In The End of Faith Harris defended simple happiness-maximizing act utilitarianism - whatever promoted the most happiness was good. Happiness is a pure brain state, and can be studied (and maximized) independent of any facts about the outside world. Thus, happiness-maximizing theories fall victim to the counter-example where the best of all possible worlds would be to be hooked up to a machine that produced a constant state of happiness.

At Beyond Belief 3, Harris expressed a somewhat more complex view that recognized the fact that some forms of happiness were better than others, but he did not express any way of accounting for this value difference. The objection has been that the only way to do this would be to introduce some type of transcendental (supernatural) form of value that adheres more strongly in some types of happiness than in others, but this brings in a whole host of problems.

After his presentation at the conference, I sent him an email detailing a way of evaluating different 'sources of happiness' (desires) that did not require transcendental entities. His quick response was, "I totally agree, thank you for your email." I am not even sure that he read what I had written.

Anyway, I will, of course, discuss Harris' position in detail when I get into the Beyond Belief 3 series of posts that will come out starting this weekend.

Also, please note that when we even study parts of the brain, it would not work by studying people while they think about parts of the brain. Brain scans of people thinking about the cortex is not the same as studying the cortex itself. Similarly, brain scans of people engaging in moral thinking is not the same thing as studying morality itself.

SpinalCracker said...

Thanks for your responses. I'm wondering if you're misinterpreting Harris - he has often expressed discomfort with his own use of the word 'happiness', indicating that he uses it for lack of a better word, and intends something akin to well-being and not the simple emotional state - and if this might account for his terse response to your e-mail. But I await your follow-up this weekend. I'm very keen to see the Beyond Belief videos now, but they've been temporarily unavailable due to the great demand.

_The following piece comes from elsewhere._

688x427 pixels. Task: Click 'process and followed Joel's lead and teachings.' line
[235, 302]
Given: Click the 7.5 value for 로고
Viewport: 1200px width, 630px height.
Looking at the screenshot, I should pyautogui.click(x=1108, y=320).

One last point: studying women won't lead to an ultimate understanding of marriage, but it would make a contribution to the understanding of marriage, n'est pas? Perhaps by analogy those who study the brain make a similar contribution to the understanding of morality, without pretending to provide any definitive final answers as yet?

Alonzo Fyfe said...

SpinalCracker

Yes, Sam Harris made this issue explicit in his presentation. However, to avoid these objections, what he needs is a state that is not wholly internal to the brain. Any wholly internal state falls victim to the experience machine objection because any wholly internal state can (at least theoretically) be maintained independent of what happens in the external world. Only a relational state makes an ineliminable reference to the external world being a particular way. Which is the theory that I defend - that value is a relational state.

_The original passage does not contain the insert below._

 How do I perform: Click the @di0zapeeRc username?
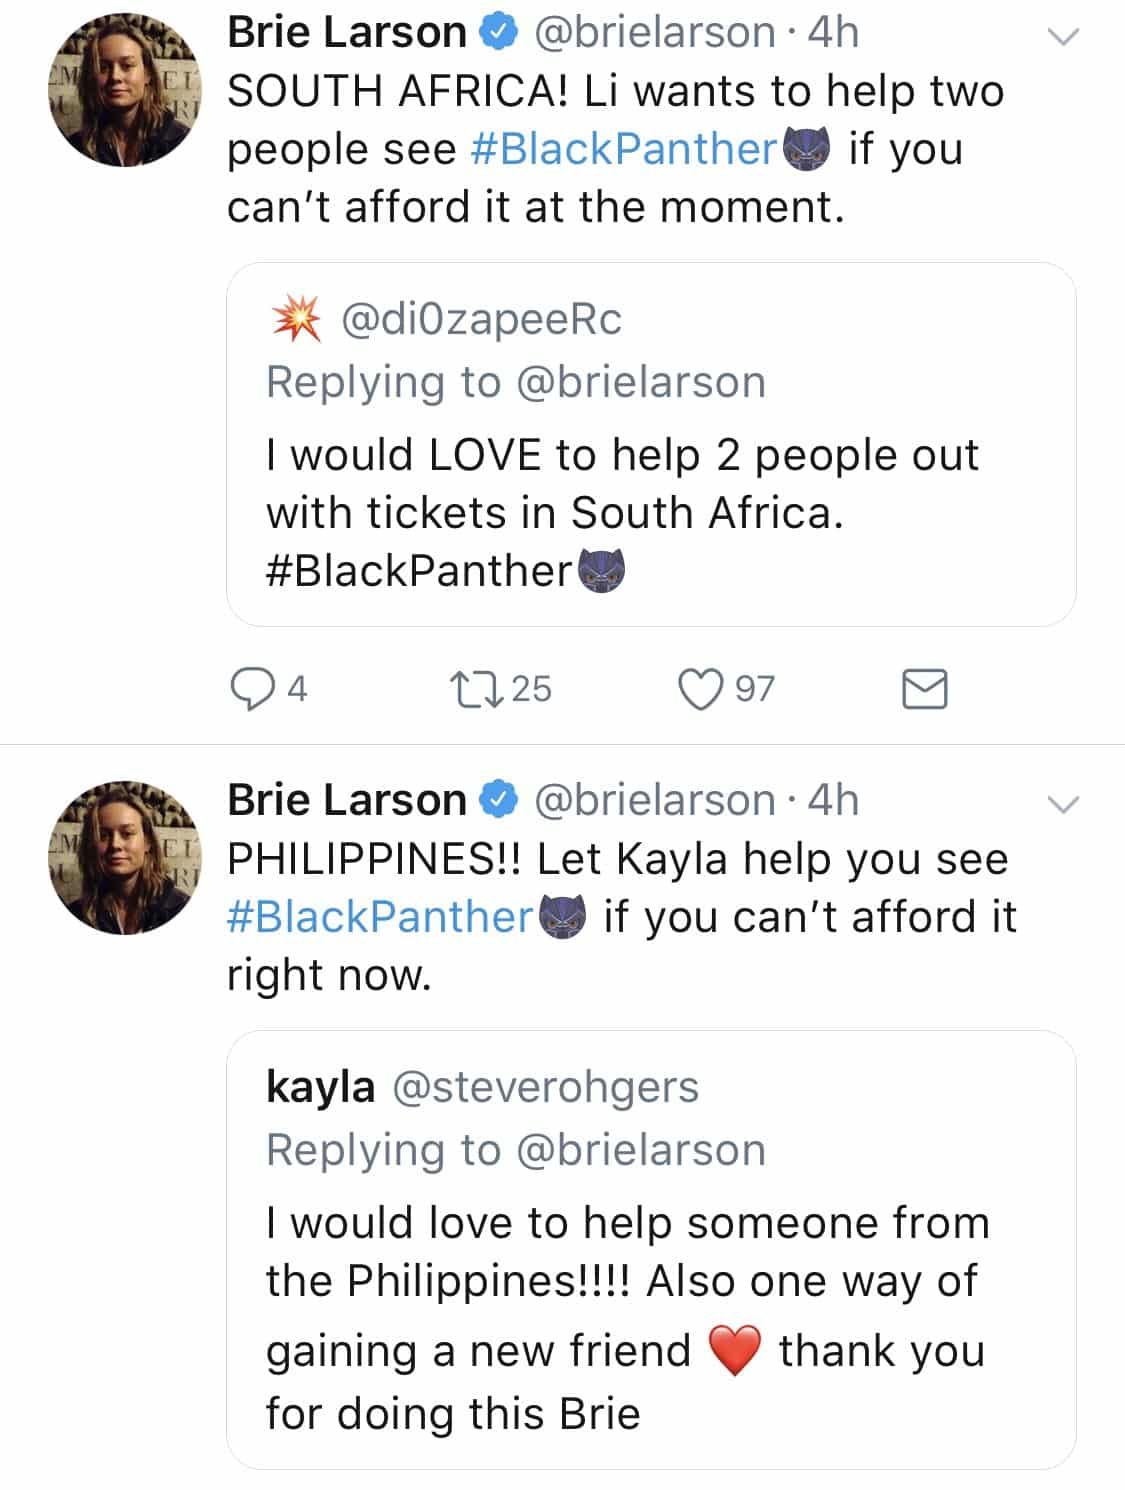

Also, yes, brain scans can make a useful contribution to morality. When I previously discussed the Beyond Belief conference, I mostly raised objections to the views presented. Since I have already raised those objections I will not simply repeat them this year. "There you go again . . ." I am actually hoping to do some constructive work by writing, "These studies do not fit into the study of morality where you think it does, it fits over here," and describing how this research can actually be used.

Note: I will not get to Harris for a while. I cover two presentations each weekend. It will be a couple of months, at that rate, before I get to Sam Harris' presentation. Then, I will have more to say when I write about the pannel discussion that followed (that Sam Harris participated in).